Task to complete:
Whenever a line below includes the string "agent", show it.

Data provided:
---
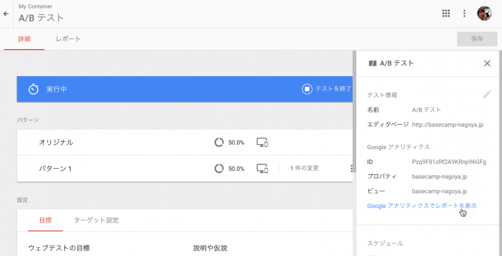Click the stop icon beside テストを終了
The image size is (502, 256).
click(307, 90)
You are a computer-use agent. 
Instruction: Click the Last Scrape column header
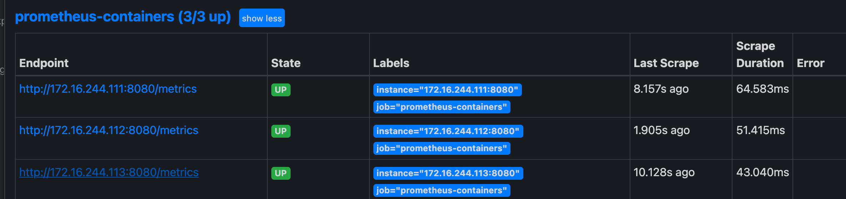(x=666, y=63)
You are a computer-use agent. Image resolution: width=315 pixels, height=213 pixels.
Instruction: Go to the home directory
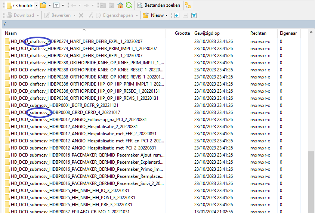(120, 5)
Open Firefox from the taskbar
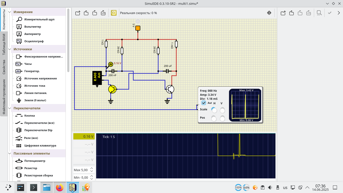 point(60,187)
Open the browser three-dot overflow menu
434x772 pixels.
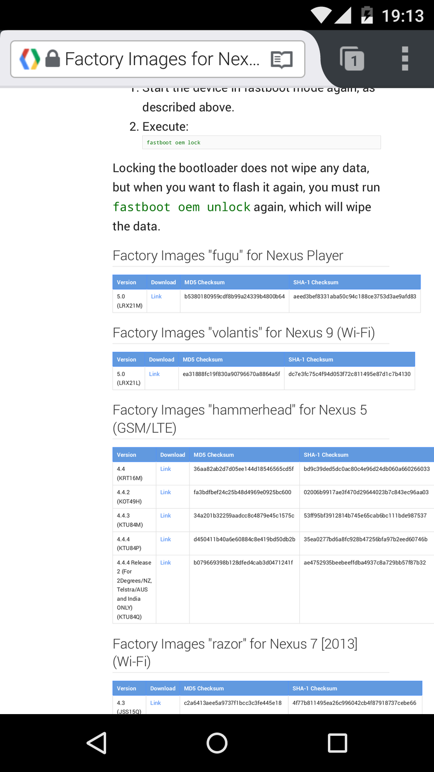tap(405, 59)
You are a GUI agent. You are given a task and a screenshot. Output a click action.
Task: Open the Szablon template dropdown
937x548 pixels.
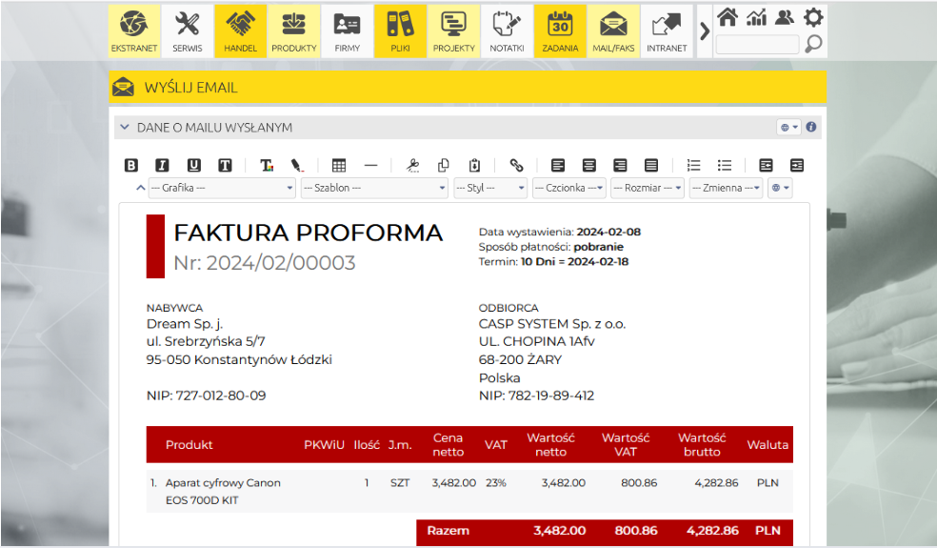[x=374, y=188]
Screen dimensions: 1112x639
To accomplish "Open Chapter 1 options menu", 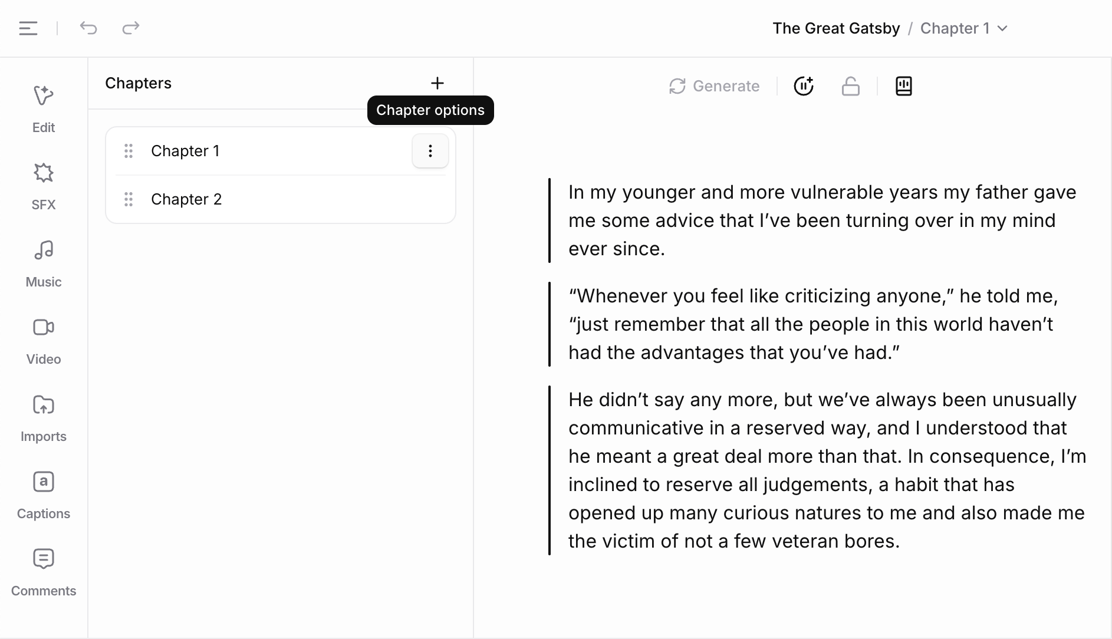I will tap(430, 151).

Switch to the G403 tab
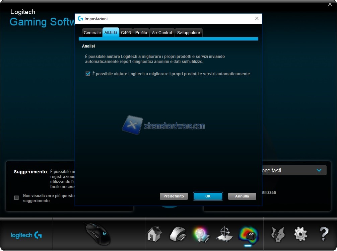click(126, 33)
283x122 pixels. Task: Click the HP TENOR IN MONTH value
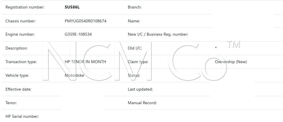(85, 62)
---
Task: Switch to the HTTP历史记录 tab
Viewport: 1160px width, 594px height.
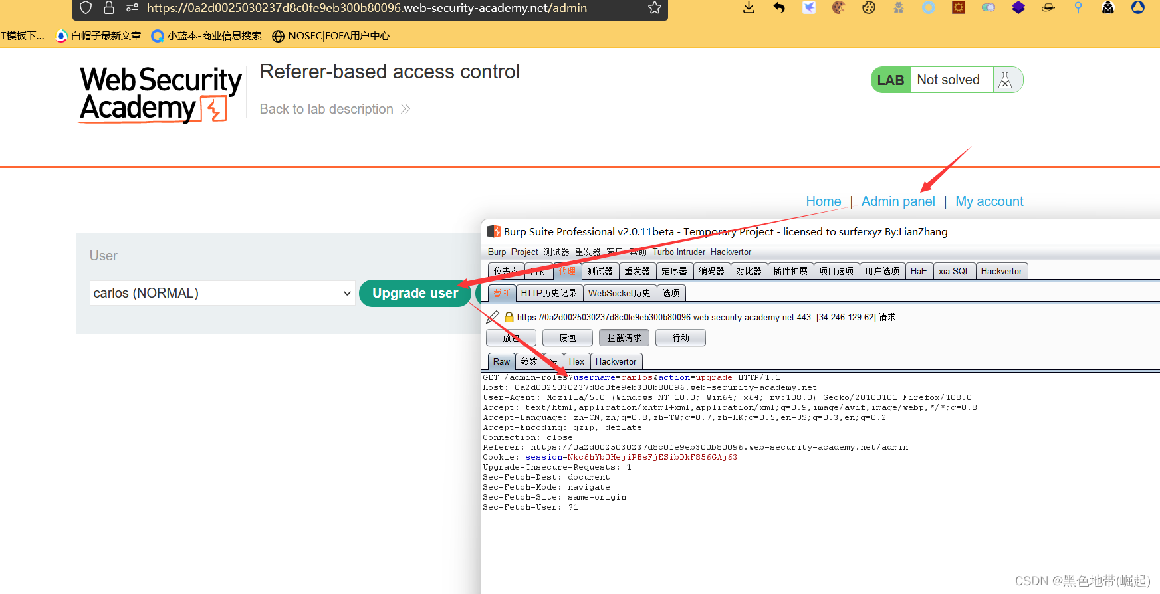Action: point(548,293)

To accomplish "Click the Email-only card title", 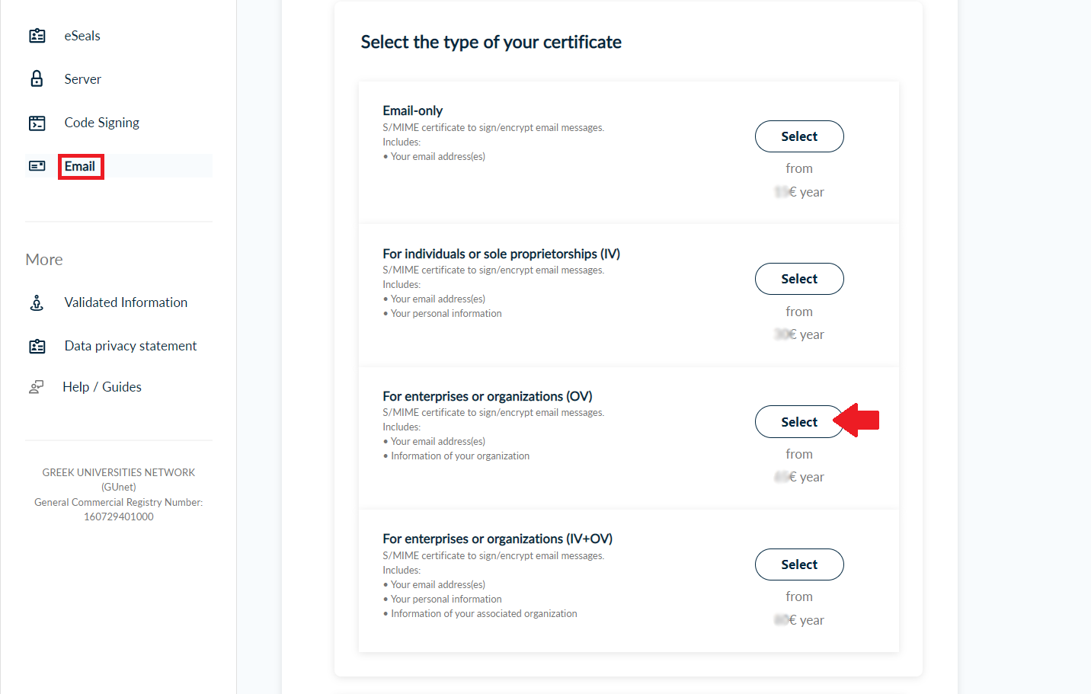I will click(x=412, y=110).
---
Result:
You are a computer-use agent. 
You are a computer-use agent. Image resolution: width=315 pixels, height=213 pixels.
You are a GUI agent. You are given a task and a screenshot. Output a click action.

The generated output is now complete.